阿伊说:“我说我噩梦缠身,睡不安稳,心里不踏实,是你傻乎乎地跑到庙里给我求了道平安符吧?”

小卓说:“是我。”

阿伊说:“你嘴里总说我胖,但是每次一起吃饭都故意把我喜欢的菜让给我,你说有没有?”

小卓说:“有。”

阿伊说?:“还有啊,你不是嫌我家里养的那条鹿犬吗?说人家没毛,瘦,抱着没肉,还经常对你乱叫。

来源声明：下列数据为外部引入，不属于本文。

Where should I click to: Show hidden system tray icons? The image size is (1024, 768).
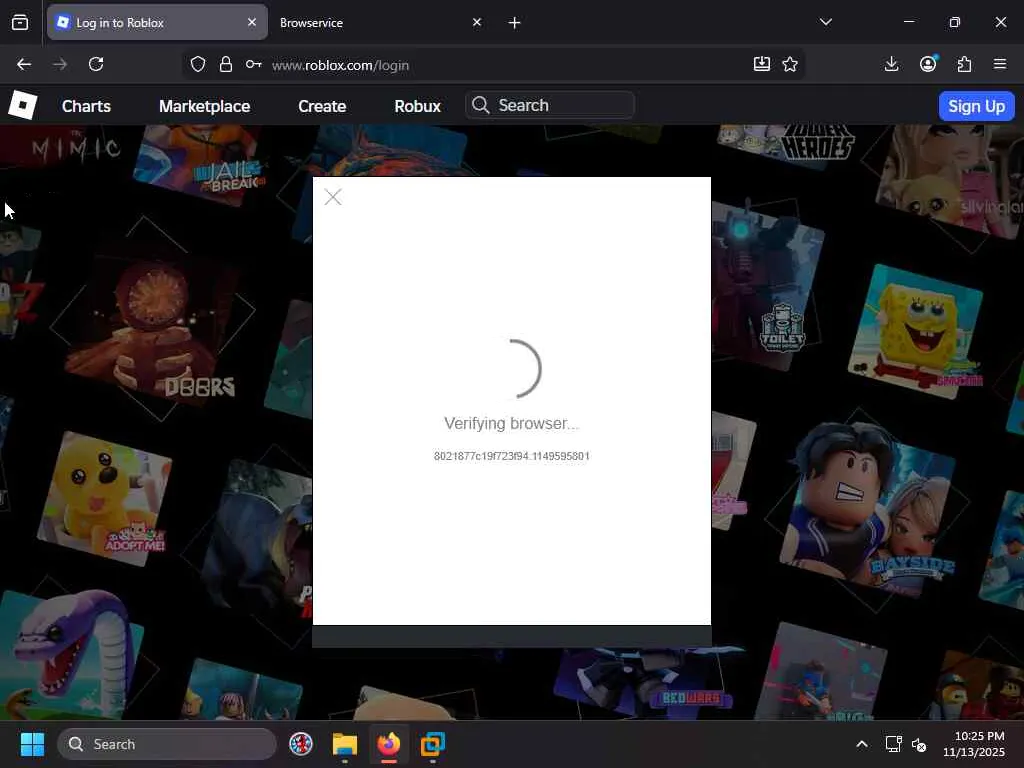861,744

可是,宝宝走丢的那天,是谁陪着我在大街上找了一整晚?没有找着,是谁把肩膀借给我

哭的?后来,又是谁千辛万苦买了一条更丑的给我,还非说它跟我的宝宝长得一模一样?”

小卓咧着嘴笑:“嘿,是我,是我。”

阿伊说:“你没爱上我,干吗对我这么好?哦,我哭的时候,你抱也抱过了,亲也亲过了,想赖账啊?你不爱我?你不爱我又对我好,这不是挖了个坑给我跳吗?我告诉你,你责任大了!”

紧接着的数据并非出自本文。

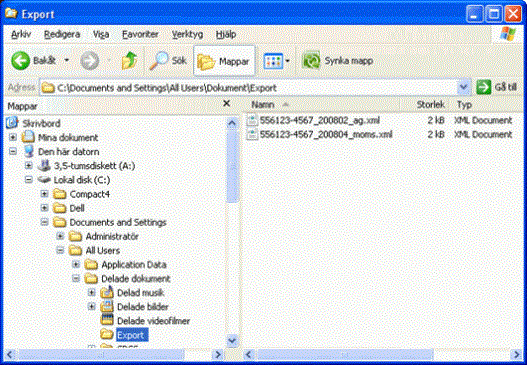Click the Synka mapp sync icon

大家又忙碌起来了,阿伊和郁桐一人收拾一张桌子。隔着过道,阿伊把自己跟小卓表白的经过讲给郁桐听,周围的客人也听到了,一会儿看阿伊,一会儿看小卓,都乐呵呵的。小卓一开始由着阿伊说,可听到这里他就沉不住气了:“喂,什么叫抱也抱过、亲也亲过了?是你主动来亲我的好不好?我是看你丢了狗那么伤心,觉得你需要一点安慰,所以才没拒绝你,吃亏的是我哎。”

阿伊把手里的抹布丢给他:“反正就是那么回事。三号桌的摩卡奶酪杯,客人催了,老板。”

三号桌的客人起哄道:“亲完之后呢?还有下文吗?”

阿伊回头翻了个白眼:“有也不告诉你们,小屁孩别闹。”

郁桐看了看,老板一直站在操作台后面,阿伊说的话他听见了,他喊:“三号桌,摩卡奶酪杯,郁桐来端。”

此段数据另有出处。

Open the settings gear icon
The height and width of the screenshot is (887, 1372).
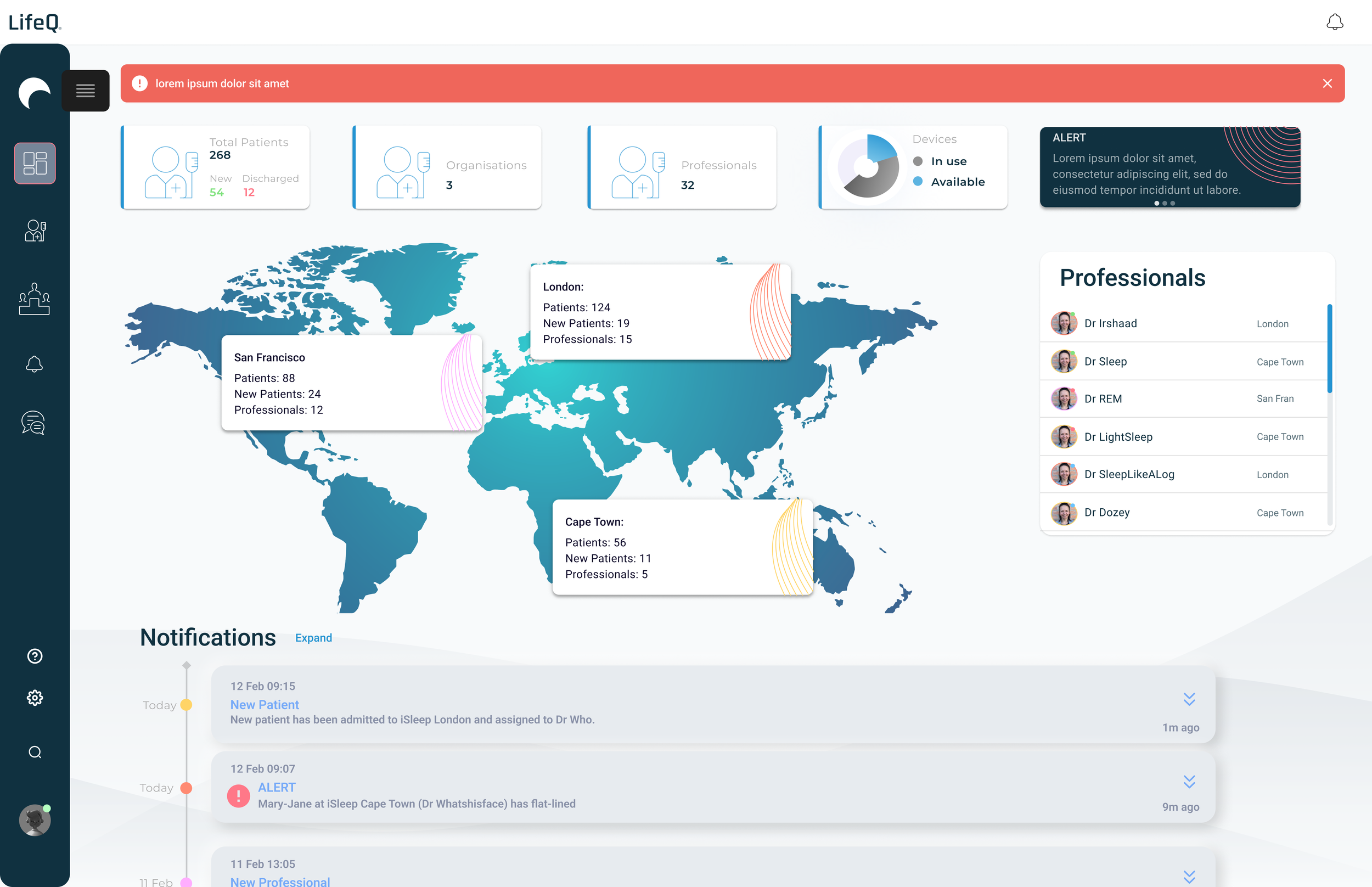pos(35,698)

郁桐过去,顺便又偷偷打量了一眼不动声色的老板,发现他的眼神静如止水。她在心里把阿伊的话想了又想,思绪万千。不是每个人都能像阿伊和小卓那样各得其所,有一些人,近的是身,远的却是心。

小卓又送走了两桌客人,更急不可耐了:“嘿嘿,老板,时间不多了,我跟阿伊能走人了吗?”

虽然能听见阿伊说话,但一直没有停下手里的活,头也没有抬过的刘靖初现在终于把头抬起来了:“嗯,走吧。”

阿伊立刻脱掉了围裙:“谢谢老板!”她又对小卓说,“走了走了,你先去外面拦车,我补个妆。”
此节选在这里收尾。